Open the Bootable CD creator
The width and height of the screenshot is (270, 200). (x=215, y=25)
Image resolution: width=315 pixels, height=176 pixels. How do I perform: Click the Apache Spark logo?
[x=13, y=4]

========

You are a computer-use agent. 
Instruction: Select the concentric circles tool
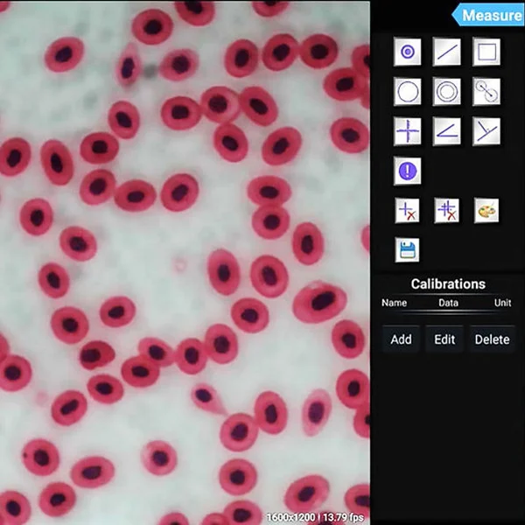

========

## EXERCISE REQUIREMENTS
Please quote the stretch of entries above from the line containing "Image resolution: width=315" through the line containing "[x=13, y=4]", copying each line word for word.

## FINAL RESULT
Image resolution: width=315 pixels, height=176 pixels. How do I perform: Click the Apache Spark logo?
[x=13, y=4]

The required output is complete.